**Task details**
Please restate, exactly as they appear, only the lines from the one that contains "Image resolution: width=1024" to the final line of the entries, with no pictures.

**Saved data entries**

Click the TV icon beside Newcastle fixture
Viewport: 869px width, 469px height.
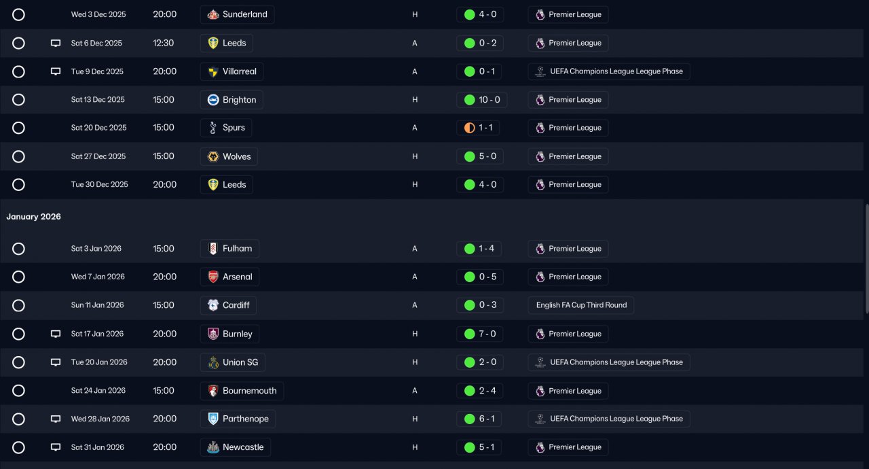tap(56, 447)
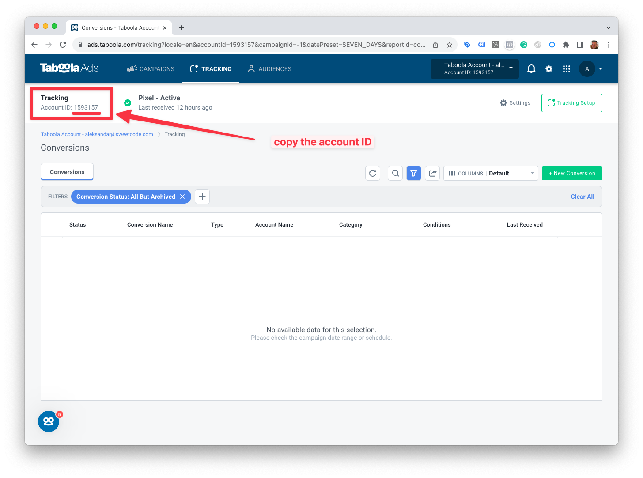Click the settings gear in top navbar
Image resolution: width=643 pixels, height=478 pixels.
tap(548, 68)
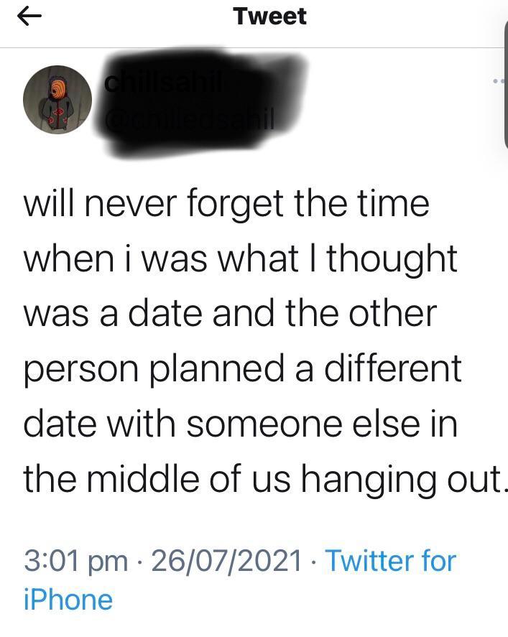Open the tweet author's profile picture

[x=57, y=100]
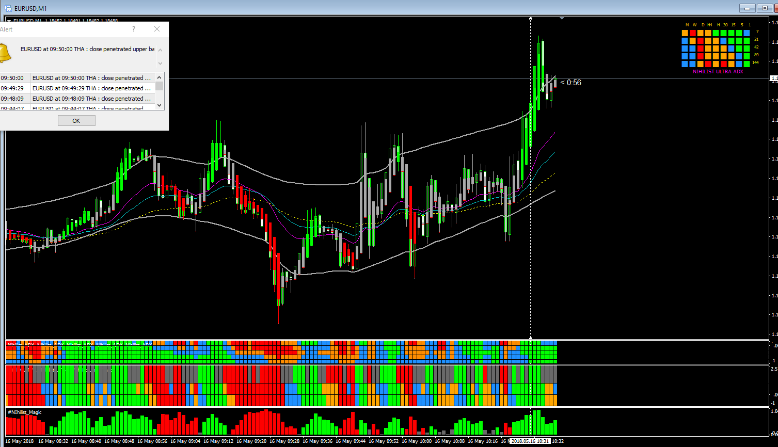
Task: Click alert list scrollbar up arrow
Action: click(x=160, y=77)
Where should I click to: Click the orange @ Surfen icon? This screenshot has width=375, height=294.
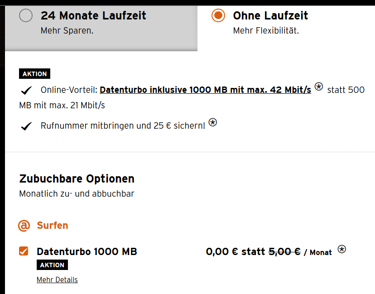(x=24, y=226)
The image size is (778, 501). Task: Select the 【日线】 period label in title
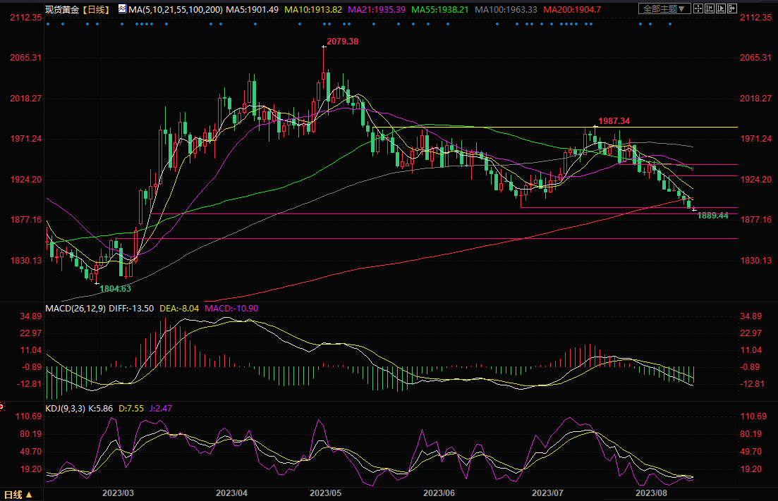pyautogui.click(x=95, y=8)
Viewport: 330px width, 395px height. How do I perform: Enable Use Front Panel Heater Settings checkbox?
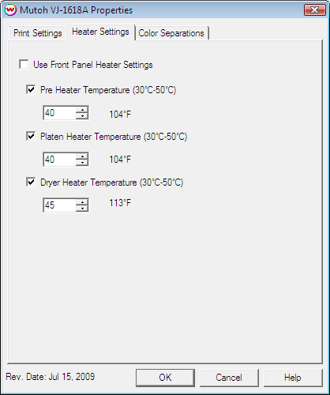coord(24,65)
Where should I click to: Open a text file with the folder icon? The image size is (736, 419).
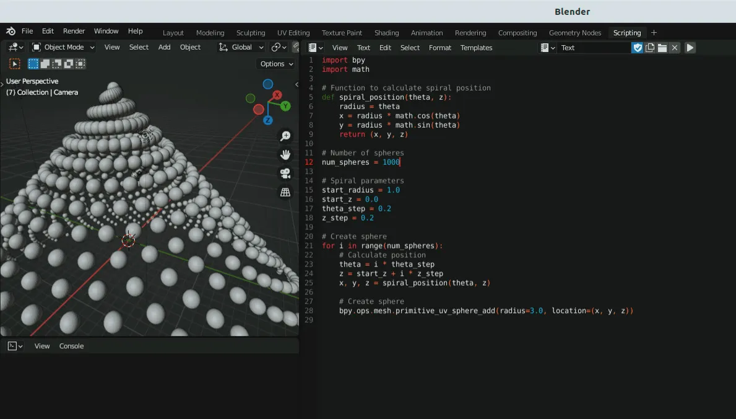[x=662, y=47]
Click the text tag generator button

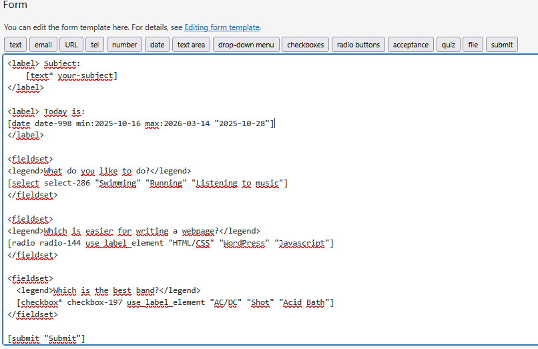[x=15, y=45]
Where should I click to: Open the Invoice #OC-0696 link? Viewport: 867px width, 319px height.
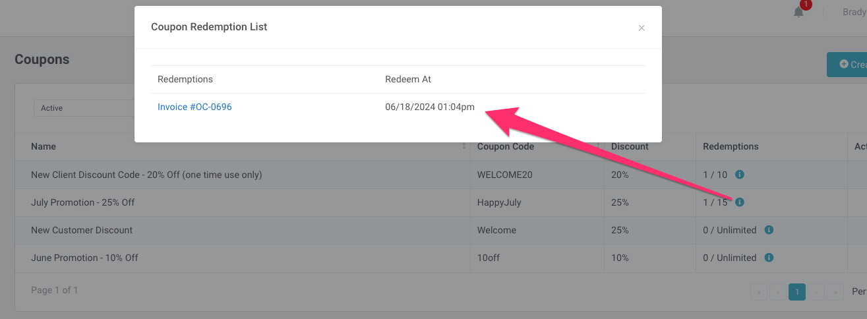194,107
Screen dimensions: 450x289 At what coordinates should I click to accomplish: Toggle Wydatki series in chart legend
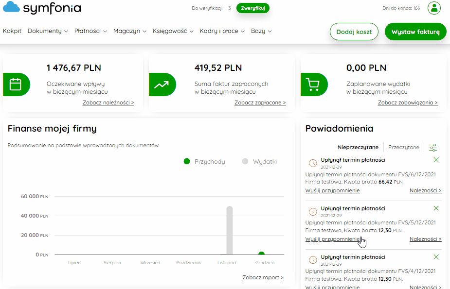coord(259,162)
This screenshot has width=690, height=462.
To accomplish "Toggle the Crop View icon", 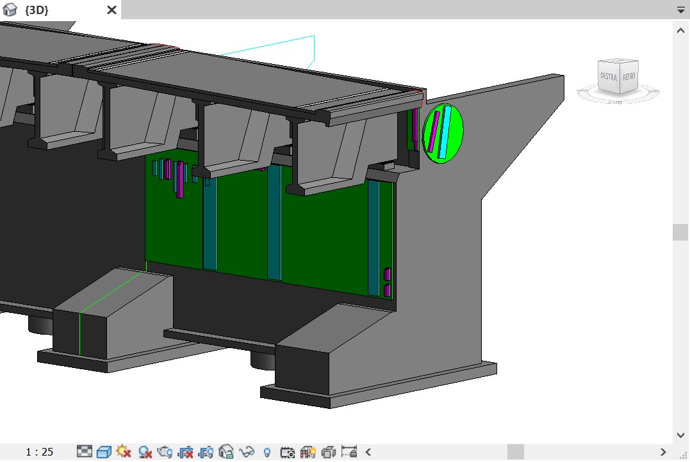I will tap(186, 452).
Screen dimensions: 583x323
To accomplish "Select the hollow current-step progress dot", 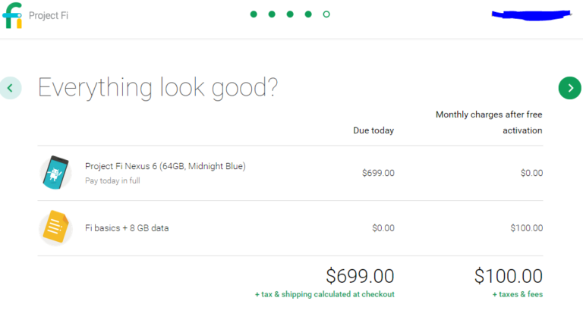I will click(326, 14).
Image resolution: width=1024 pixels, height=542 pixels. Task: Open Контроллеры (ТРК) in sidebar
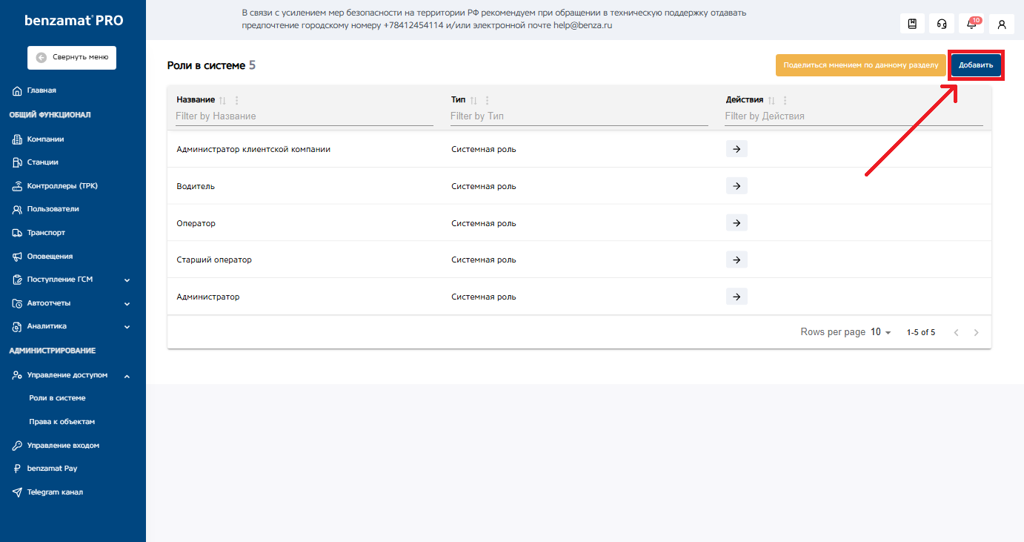(62, 185)
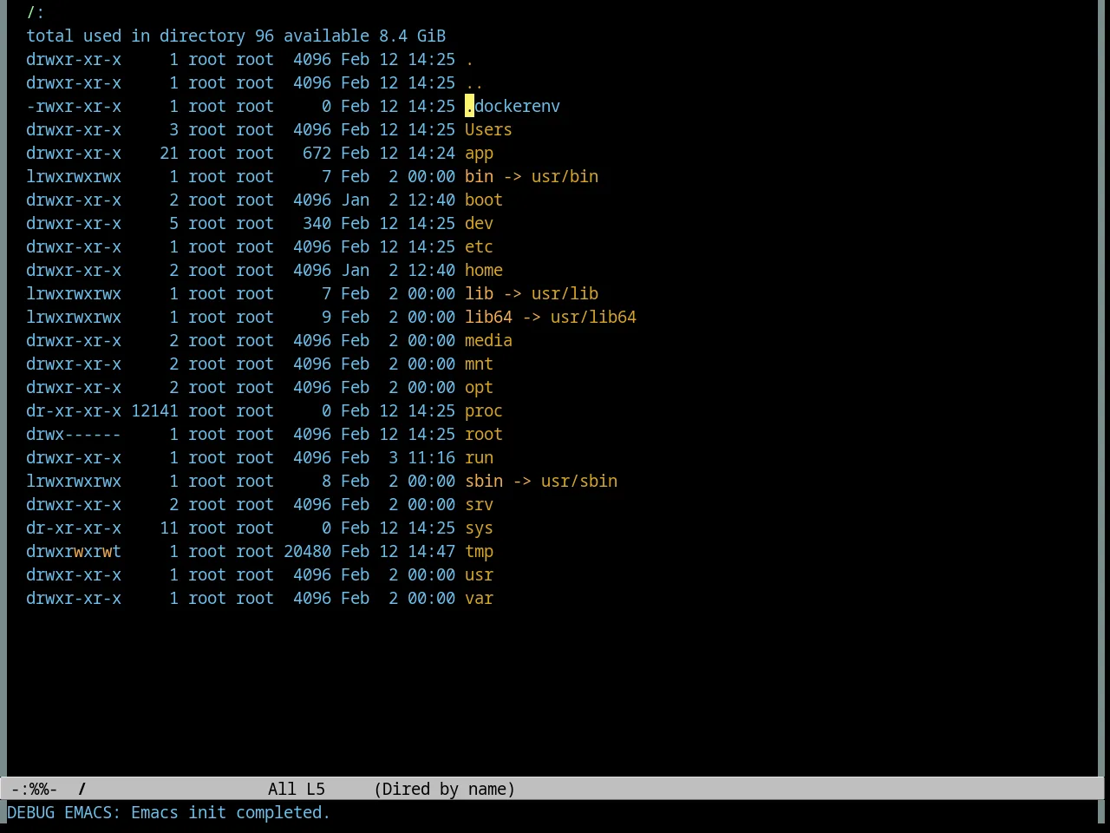Image resolution: width=1110 pixels, height=833 pixels.
Task: Open the app directory entry
Action: pos(479,153)
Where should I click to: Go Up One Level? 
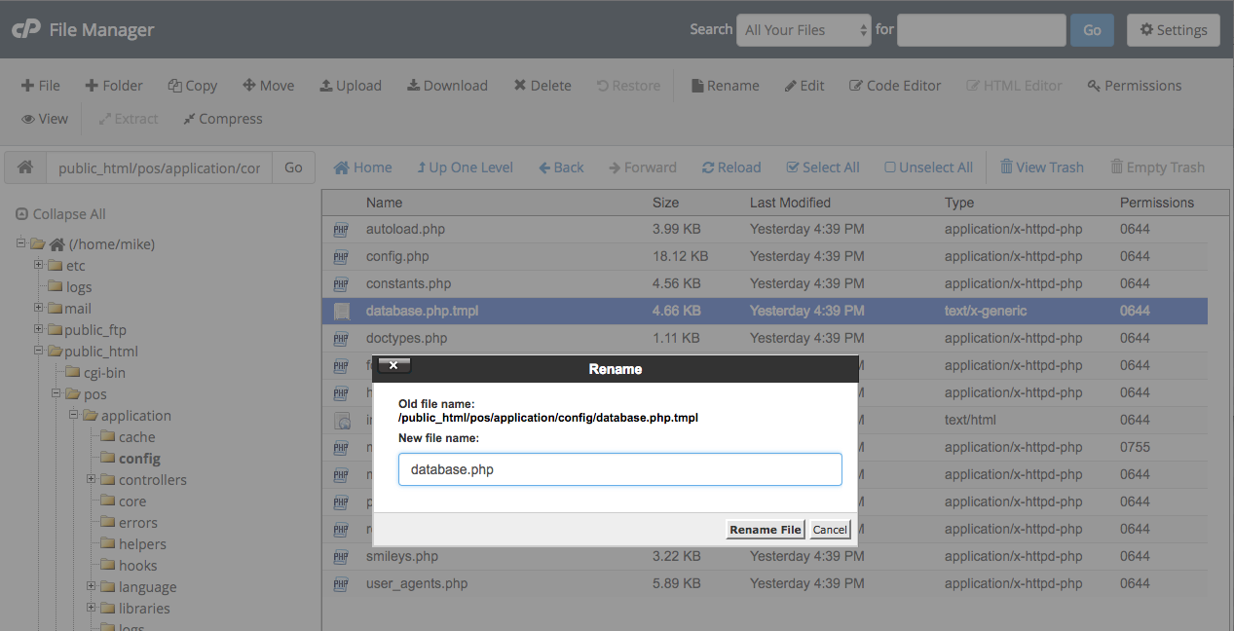pos(465,167)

**Output of the exercise**
Image resolution: width=1024 pixels, height=542 pixels. Task: Open Контроллеры (ТРК) in sidebar
(62, 185)
Image resolution: width=1110 pixels, height=833 pixels.
Task: Open the app directory entry
Action: pos(479,153)
Where should I click to: Go Up One Level? 
pos(465,167)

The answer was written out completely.